Obama administration slow to adapt Hatch Act standards on electioneering laws, report says
Tuesday, January 25, 2011; 7:09 PM
When the Office of Special Counsel was wrapping up a three-year investigation into allegations of widespread violations of electioneering laws by the Bush administration, it conducted an informal survey of how well the Obama administration was handling such matters.
It found, according to a report released Monday and a spokesman for the counsel's office, that only a single Cabinet-level department under President Obama has adopted reasonable safeguards to ensure that illegal political activities do not occur on government premises, on workers' official time or at government expense.
And even the standards at that department, which the office declined to name, fall short of what is needed, spokesman Darshan Sheth said. Only some of its procedures were cited in the report as a model for a government-wide policy, because they include "certain definitions not in total compliance with the Hatch Act," which bars certain electioneering by federal workers, he said.
The conclusion by the principal Hatch Act watchdog that the Obama administration has not learned the right lessons from Bush-era misconduct was a hidden subtext in the 112-page report issued Monday, three years after many of the allegations against Bush surfaced.
White House spokesman Reid Cherlin responded Tuesday that "from the beginning of the administration, agencies have been consulting with OSC to make sure they comply with the Hatch Act." Obama also decided this month to move the White House political office - the institution responsible for abuses during the Bush years - out of Washington and base it in Chicago, the location of his campaign headquarters for 2012.
The special counsel's office, now run on an interim basis by career appointee William E. Reukauf while Obama appointee Carolyn N. Lerner seeks confirmation, did not deeply probe current practices or find any specific evidence of wrongdoing. But it highlighted procedures that only one department put in place as "a good example" to others.
Those procedures include special oversight and approval for appearances by top officials at political events and a requirement that expenses for such appearances must be paid by political sources in advance. It also requires that its general counsel vet such payments once the event has passed to ensure the amounts match up.
The report also says that career staff - not political appointees - should "be involved in determining whether an event is official or political."
The report says that all of these procedures were honored in the breach, so to speak, during the 2006 election cycle. It described frequent politically motivated travel by seven Bush Cabinet secretaries and other top appointees who wrongly said they were acting on official business.
A visit to North Carolina by Dirk Kempthorne, Bush's Interior secretary, was typical of many organized by the White House political office that year, the report says. A day before the election, Kempthorne and his aides toured the site of a $5 million visitors center near Asheville on the Blue Ridge Parkway that was a year from completion.
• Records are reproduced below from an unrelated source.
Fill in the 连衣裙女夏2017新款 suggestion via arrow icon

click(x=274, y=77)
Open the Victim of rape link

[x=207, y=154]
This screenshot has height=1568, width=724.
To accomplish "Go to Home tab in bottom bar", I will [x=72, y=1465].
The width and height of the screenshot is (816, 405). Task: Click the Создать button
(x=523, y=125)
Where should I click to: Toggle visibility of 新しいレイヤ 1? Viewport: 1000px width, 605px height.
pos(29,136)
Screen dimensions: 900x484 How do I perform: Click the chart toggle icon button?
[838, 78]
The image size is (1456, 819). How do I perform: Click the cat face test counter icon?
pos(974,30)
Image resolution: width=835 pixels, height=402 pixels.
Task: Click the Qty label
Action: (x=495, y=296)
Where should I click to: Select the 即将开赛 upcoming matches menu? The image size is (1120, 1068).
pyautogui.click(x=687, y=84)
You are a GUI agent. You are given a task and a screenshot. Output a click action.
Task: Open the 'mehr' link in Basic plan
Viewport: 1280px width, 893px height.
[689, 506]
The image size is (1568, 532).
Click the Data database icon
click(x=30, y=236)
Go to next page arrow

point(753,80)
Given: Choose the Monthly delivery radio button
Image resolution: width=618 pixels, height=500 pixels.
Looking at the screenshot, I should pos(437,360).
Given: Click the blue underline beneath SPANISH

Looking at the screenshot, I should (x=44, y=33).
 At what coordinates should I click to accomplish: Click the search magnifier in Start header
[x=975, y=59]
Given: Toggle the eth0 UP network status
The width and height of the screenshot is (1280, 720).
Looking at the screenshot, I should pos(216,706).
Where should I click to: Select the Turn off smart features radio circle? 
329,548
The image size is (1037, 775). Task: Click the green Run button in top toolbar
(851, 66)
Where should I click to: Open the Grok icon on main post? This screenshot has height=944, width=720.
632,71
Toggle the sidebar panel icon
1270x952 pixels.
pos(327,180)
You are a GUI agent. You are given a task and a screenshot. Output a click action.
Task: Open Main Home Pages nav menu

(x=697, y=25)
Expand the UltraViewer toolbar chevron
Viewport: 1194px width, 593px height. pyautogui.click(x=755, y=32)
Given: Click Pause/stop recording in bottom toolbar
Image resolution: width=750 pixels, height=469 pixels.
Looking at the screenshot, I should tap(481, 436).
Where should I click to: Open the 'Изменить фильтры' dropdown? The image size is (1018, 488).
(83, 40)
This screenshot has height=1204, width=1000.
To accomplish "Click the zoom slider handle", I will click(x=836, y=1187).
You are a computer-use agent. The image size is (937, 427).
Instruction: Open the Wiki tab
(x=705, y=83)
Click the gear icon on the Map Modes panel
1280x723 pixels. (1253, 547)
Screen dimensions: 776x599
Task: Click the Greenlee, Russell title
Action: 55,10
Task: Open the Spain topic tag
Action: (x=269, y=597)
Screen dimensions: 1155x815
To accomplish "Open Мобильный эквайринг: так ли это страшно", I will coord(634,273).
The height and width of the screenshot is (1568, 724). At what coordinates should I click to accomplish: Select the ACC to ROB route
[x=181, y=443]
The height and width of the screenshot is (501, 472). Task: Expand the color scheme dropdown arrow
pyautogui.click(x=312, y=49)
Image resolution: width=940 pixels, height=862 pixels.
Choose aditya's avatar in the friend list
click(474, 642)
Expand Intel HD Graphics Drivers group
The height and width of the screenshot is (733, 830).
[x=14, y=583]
Kempthorne said the center would bring a billion dollars in new economic activity to the region. Standing beside him was Rep. Charles H. Taylor (R-N.C.), a socially conservative former banker and farmer lagging in the polls behind the Democratic congressional nominee, former Redskin Heath Shuler.
Taylor told reporters at the event that his reelection would enable him to "take the clout that I have" as chairman of an appropriations subcommittee dealing with interior and water resources "and continue to work here for western North Carolina." But, when asked whether the event was campaign-related, he and Kempthorne said it was not, according to news accounts.